*What is required*: For each line of the listing that contains "below", make a copy and return it.

(Records to process begins)

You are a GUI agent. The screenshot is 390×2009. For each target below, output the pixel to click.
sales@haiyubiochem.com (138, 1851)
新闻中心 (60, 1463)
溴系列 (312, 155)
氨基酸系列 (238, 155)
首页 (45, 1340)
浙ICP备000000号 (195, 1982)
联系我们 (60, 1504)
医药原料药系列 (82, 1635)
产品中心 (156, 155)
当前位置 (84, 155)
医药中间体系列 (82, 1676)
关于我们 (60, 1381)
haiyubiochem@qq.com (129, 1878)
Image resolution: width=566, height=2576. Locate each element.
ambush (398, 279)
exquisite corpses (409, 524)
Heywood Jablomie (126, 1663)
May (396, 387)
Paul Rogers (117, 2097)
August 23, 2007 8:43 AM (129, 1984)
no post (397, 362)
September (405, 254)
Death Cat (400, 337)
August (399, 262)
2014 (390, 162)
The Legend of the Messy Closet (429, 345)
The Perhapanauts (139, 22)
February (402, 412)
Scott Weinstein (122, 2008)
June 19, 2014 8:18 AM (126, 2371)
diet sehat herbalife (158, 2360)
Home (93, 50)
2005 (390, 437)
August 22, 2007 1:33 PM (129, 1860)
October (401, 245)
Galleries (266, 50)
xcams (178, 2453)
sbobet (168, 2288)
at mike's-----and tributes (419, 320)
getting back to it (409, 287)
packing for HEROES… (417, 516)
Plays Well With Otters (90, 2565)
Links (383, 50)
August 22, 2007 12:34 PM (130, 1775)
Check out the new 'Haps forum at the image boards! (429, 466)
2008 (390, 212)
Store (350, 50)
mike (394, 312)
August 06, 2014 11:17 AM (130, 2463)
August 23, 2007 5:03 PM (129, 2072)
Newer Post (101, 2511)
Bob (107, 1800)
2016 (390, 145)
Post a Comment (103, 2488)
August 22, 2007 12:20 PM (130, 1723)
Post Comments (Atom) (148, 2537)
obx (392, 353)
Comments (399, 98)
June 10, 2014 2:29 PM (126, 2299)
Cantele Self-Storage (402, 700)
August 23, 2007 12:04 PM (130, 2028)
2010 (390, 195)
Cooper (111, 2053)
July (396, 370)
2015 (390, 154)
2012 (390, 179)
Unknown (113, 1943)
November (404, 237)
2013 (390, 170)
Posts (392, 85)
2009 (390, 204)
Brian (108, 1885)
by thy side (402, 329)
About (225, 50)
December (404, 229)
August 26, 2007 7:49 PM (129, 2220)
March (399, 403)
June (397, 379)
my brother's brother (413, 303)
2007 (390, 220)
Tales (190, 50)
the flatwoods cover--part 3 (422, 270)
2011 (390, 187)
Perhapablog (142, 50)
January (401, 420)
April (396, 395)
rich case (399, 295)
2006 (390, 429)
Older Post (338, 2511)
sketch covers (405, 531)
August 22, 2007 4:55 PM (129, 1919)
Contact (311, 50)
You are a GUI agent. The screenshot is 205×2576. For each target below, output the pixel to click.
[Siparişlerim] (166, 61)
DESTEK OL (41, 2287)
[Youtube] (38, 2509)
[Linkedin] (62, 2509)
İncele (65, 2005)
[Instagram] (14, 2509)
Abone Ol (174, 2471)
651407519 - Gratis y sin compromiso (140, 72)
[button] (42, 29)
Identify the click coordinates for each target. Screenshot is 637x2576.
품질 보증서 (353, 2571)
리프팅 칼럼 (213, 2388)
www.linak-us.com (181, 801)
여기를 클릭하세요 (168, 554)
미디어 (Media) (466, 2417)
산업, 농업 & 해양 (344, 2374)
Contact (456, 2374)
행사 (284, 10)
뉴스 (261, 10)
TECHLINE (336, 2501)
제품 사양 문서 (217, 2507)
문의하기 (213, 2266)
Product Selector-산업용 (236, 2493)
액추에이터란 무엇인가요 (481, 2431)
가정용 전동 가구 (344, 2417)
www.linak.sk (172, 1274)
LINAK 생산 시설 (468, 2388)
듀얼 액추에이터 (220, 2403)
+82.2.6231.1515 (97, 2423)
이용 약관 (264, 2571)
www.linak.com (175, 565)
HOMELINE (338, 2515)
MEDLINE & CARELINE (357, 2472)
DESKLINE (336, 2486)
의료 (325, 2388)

(Records to process ends)

*Solution to this exercise*:
You are a GUI agent. The screenshot is 390×2009. For each target below, output the pixel to click.
You are a GUI agent. The screenshot is 205×2576. For each target below, output the pixel to click.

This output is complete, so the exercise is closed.